In terms of what you should do, generally, you will need to bring your current ID and Social Security card, limit metal as you will usually have to go through a metal detector, and be on time, polite and brief as most of the questions can be answered with a “yes” or “no.” If anything has changed – for example, your income or your contact information – the ideal way to disclose it is by amending the petition as far in advance of the meeting as possible, instead of surprising the trustee at the meeting. Generally, the purpose of the meeting is to confirm your identity and basic information, and the trustee may not have time or inclination to analyze new or missing data during the meeting. Your attorney would be at the meeting with you, but you should be able to answer basic questions about your name, address, income, value of your house without assistance. If you are not sure what some big asset is worth – for example, your house or sports collection or business equipment – the time to look for answers is not during the meeting, but preferably before the case is filed. You should know exactly how much your assets are worth – otherwise, the trustee may do his own research and it may turn out that you stand to lose money or property.

Beyond these basic tips, your attorney should be able to tell you ahead of time about specific procedures in your court, and your trustee’s personality and standard questions so that the meeting is as boring, quick, unsurprising and uneventful as possible.

 

 

 

Comments 2

  1. Is it mandatory to answer the trustee’s same questions again that was asked in the 341 hearing after the 341 hearing is over two years later. What is the bankruptcy rule that states a trustee and creditor are only allowed to ask questions in a 341 meeting?

    1. Getting a fresh financial start is, of course, the reason for filing bankruptcy and obtaining a bankruptcy discharge. Once the case is completed, you expect to go on with your normal life, and continue to improve your family’s financial stability without having to look over your shoulder and wonder if the bankruptcy trustee or creditors may be coming back and asking for money or additional information.

      And normally, there is that finality once the bankruptcy discharge is entered.

      In a small number of cases, however, the bankruptcy trustee can still require a person to answer questions or provide information after the 341 Meeting of Creditors and possibly after the discharge. This usually happens for one of two reasons:

      (1) The trustee needs to verify completeness or accuracy of the information which was provided in the bankruptcy petition (for example, the trustee may believe that someone omitted ownership of the house or other asset of high value);
      (2) There was some unresolved question related to the case, which the trustee wants to follow up on (for example, person may have been expecting a large inheritance; the trustee may be following up to see if the person actually received it and if the amount was large).

      Either way, the trustee would usually not be coming back two years later unless he or she thought there could be a lot of money at stake, some of which should be paid to creditors.

      The trustee may or may not be correct with this assessment. Also, the trustee is not necessarily implying you did anything wrong; he or she may just need an update about an important issue which was uncertain earlier.

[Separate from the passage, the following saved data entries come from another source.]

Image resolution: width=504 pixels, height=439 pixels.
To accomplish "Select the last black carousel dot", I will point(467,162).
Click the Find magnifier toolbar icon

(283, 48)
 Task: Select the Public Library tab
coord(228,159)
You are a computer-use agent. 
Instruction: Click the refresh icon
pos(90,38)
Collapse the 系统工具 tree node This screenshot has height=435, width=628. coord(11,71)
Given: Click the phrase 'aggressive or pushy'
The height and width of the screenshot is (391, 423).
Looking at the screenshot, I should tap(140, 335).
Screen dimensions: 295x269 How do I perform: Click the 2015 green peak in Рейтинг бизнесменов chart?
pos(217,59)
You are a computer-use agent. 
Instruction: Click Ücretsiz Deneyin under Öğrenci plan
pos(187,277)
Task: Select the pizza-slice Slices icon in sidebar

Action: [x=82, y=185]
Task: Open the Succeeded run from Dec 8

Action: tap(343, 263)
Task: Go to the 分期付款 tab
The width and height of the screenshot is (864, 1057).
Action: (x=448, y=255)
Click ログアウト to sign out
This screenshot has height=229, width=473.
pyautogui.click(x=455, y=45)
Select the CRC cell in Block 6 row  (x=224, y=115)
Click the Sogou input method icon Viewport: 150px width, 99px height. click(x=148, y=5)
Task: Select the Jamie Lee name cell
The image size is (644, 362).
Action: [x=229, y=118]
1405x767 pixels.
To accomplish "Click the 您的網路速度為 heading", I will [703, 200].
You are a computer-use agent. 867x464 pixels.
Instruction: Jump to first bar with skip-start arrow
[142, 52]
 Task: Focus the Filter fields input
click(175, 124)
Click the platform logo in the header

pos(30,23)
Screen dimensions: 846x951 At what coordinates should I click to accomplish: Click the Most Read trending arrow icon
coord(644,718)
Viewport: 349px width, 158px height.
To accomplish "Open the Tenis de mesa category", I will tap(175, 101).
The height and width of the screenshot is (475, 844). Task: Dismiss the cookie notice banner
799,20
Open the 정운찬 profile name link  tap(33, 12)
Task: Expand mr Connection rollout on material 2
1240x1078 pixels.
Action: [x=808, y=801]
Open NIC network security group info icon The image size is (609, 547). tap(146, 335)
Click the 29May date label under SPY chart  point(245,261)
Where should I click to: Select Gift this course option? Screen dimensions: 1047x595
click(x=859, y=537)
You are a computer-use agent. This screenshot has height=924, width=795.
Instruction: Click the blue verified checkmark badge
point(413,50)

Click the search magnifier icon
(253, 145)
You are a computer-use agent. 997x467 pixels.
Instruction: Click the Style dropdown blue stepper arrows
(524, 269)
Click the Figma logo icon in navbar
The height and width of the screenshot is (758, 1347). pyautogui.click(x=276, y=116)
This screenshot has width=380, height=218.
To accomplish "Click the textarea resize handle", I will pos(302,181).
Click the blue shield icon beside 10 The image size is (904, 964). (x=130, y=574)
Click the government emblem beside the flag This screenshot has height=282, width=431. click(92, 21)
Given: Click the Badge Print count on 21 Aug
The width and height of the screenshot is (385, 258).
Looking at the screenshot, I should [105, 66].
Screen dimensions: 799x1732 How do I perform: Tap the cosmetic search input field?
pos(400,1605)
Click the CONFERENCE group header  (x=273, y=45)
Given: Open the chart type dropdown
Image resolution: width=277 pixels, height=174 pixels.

      The debtor has a duty under the bankruptcy code to cooperate with the bankruptcy trustee. The trustee does have a right, albeit rarely used, to require the debtor to provide information after the 341 Meeting of Creditors and even after the discharge. If needed, the trustee may file a motion with the bankruptcy court and the court can order examination and production of documents based on Rule 2004 of the Federal Rules of Bankruptcy Procedure. If debtor does not comply, debtor risks being in contempt of court; debtor also risks denial of the bankruptcy discharge or revocation of the bankruptcy discharge, and possibly criminal penalties if any information debtor provides is false.

      You need to tread very carefully and consult your bankruptcy attorney to understand what exactly the trustee is asking for, and why he or she is asking for it, and what the possible consequences are.